The analysis of the data reveals significant relationships for age, weight, and systolic blood pressure, as evidenced by high correlation coefficients and multiple regression model that predicts systolic blood pressure based on age and weight. The correlation matrix shows positive correlations between systolic blood pressure and both age (r = 0.92) and weight (r = 0.90), suggesting that increases in either age or weight are associated with increases in systolic blood pressure. The multiple regression analysis further supports these findings, with both weight and age serving as significant predictors of systolic blood pressure. However, the calculated correlation (R = -0.19) and determination (0.036) coefficients seem incorrect or misinterpreted, given the context of positive relationships indicated by the correlation matrix and regression analysis. The F-test value close to zero also suggests a potential misinterpretation or calculation error, considering the strong predictive value indicated by the high R-squared (0.9059) of the regression model.

The data analysis underscores the positive relationships between age, weight, and systolic blood pressure among the sample population. The regression model effectively captures these relationships, highlighting the significance of both weight and age as predictors of systolic blood pressure.

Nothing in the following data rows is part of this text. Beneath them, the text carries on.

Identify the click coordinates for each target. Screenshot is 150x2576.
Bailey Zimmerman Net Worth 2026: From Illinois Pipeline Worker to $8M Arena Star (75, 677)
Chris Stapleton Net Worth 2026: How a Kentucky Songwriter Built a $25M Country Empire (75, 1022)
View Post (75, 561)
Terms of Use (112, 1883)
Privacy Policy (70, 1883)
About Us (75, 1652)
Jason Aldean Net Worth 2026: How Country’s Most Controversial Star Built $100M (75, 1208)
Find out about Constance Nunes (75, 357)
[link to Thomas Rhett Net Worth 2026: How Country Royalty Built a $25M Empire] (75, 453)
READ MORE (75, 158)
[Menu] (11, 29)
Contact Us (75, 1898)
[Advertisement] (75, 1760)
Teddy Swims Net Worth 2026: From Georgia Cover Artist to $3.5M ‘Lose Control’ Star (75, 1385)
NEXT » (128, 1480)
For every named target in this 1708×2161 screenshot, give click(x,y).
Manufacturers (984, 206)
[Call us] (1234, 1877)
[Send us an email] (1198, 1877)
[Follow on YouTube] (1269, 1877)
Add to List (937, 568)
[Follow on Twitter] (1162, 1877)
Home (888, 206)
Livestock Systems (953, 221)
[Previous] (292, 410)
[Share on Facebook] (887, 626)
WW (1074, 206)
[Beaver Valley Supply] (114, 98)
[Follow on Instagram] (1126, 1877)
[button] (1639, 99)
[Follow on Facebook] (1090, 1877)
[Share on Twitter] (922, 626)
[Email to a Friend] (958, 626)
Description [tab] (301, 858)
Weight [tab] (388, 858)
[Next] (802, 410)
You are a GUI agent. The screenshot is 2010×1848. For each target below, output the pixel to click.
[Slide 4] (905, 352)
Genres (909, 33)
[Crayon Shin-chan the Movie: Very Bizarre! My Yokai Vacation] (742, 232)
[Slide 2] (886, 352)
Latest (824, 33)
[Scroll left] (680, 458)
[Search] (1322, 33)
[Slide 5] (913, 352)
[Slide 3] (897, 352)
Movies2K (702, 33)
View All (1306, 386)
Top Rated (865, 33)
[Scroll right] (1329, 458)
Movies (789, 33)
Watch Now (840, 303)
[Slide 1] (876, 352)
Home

RECOMENDATION Given the clear impact of weight and age on systolic blood pressure, health interventions targeting weight management and monitoring blood pressure as individuals age could be beneficial in managing health risks associated with elevated blood pressure. Further investigation into the calculation of the correlation and determination coefficients is recommended to ensure accurate interpretation of the data. Additionally, extending the analysis to include more variables and a larger sample size could provide deeper insights into the factors influencing systolic blood pressure.

BIBLIOGRAPHY

References:

Bluman, A.G. (2009). Elementary Statistics: A Step-by-Step Approach (18th Ed)
Kirkpatrick, Elwood G (1974) Introductory statistics and probability for engineering science and technology
Wald, Abraham (1950). Selected papers in statistics and probability, Institute of Mathematical Statistics, Stanford,
Hudson & Derek J. 1963 Lectures on Elementary Statistics and Probability.

5.Lindgren, B.W & Bernard Williams (1924) Introduction to probability and statistics

Winkler, Robert L. & Hays, William L. (William Lee), (1926–1995) Statistics: probability, inference, and decision
Hacking, I. (1975). The Emergence of Probability. Cambridge University Press.

APPENDIX

An R Markdown file has been attached to this report. The name of the file is Adegoke_Aly6010_finalproject.RMD

I will like to show my appreciation to my instructor Professor Dee Chilizua her practical guide all through the course, I have being able to gain and learnt from her teachings in the field of analytics and I am happy I learnt and will keep learning from her, I will not forget to mention my academic advisor Naomi Cottrelle for providing a guide through my course registration, finally I want say thank you to all my classmates,especially my friend Abiram Magesh.